Expectations also are different now. Back when Paccar was dabbling with remote-control trucks, the idea was a “maybe this will turn into something useful some day, but that day is a long way off” proposition. Now, “some day” is already “here and now” for some applications, and it may not be far off for widespread adoption for consumers on the open road.
That has interesting implications not just for drivers and driving but also for a huge swath of the job market.
We touched upon one of those “here and now” applications in a recent column discussing the competitive landscape for the Puget Sound ports. Automation is one parcel of that landscape in which the local ports trail facilities elsewhere in the world. At those advanced ports, vehicles and cranes move containers on and off ships and truck chassis without a driver or operator on board.

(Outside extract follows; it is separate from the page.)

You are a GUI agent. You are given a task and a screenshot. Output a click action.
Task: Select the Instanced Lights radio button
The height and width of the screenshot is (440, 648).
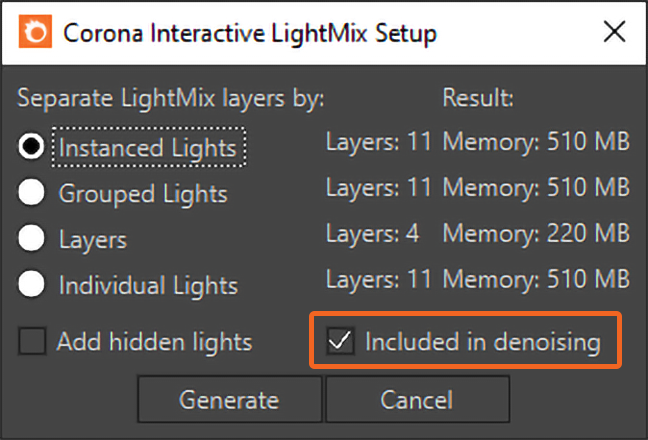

Driverless systems work well in closed environments such as port terminals or that Walmart distribution yard, where the only other vehicles to contend with are those linked in to the same system, and in which unpredictable obstacles and impediments — like pedestrians — are minimized. Type “autonomous truck” into YouTube’s search box and on the first page alone you’ll get videos from Caterpillar, Komatsu and Hitachi showing how huge trucks can be operated at mining and construction sites without drivers.
Adoption of driver-free technology out in the rest of the world will be slower in coming. Not only does the technology have to improve, regulations will have to be written and issues over liability when something goes wrong remain to be resolved. But the pace of technology development, and the push by such major companies as Google, Tesla and Apple, will force government to deal with the issue sooner rather than default to its usual pattern of procrastination.
The safe bet is that autonomous vehicles are coming, if not already here. Less safe is a bet on the growth of certain occupations, like commercial driving.
Such is the way with technology anyway, but particular attention is being paid to the subject as people look for ways to invigorate a lagging economic recovery. The debate is whether increased technology will dampen, or remove entirely, the job growth that is normally thought to accompany economic recovery.
Technology is a major tool for businesses to improve efficiency, productivity, competitiveness and quality, and to cut costs. It’s a huge factor in the ability of American manufacturers to reclaim production work that had been lost to China. It’s one way businesses will deal with upward pressure on labor costs created by higher minimum-wage levels. It’s also how companies will deal with shortages of available, trained and skilled workers in certain fields — including, as it happens, long-haul trucking, where retention of drivers is an issue.
But while technology is disrupting and eliminating jobs in one place, it’s creating them in another. Someone will be needed to build the autonomous systems for vehicles and roadways, and install, maintain and repair them. Someone will need to do the massive amounts of software writing and testing to make sure the systems work safely and reliably — and if you think that’s not a constant issue, just ask Starbucks, which managed to shut down much of its point-of-sale system (hardly a new technology) with a programming glitch.
The problem is that people who do one kind of work that is being eclipsed by a new technology don’t often transition neatly into the new jobs that have been created. That’s where having a well-organized, responsive and flexible vocational training system will be crucial.
“Autonomous vehicle technician” may not be its own occupational classification now. In a decade or so, it will be.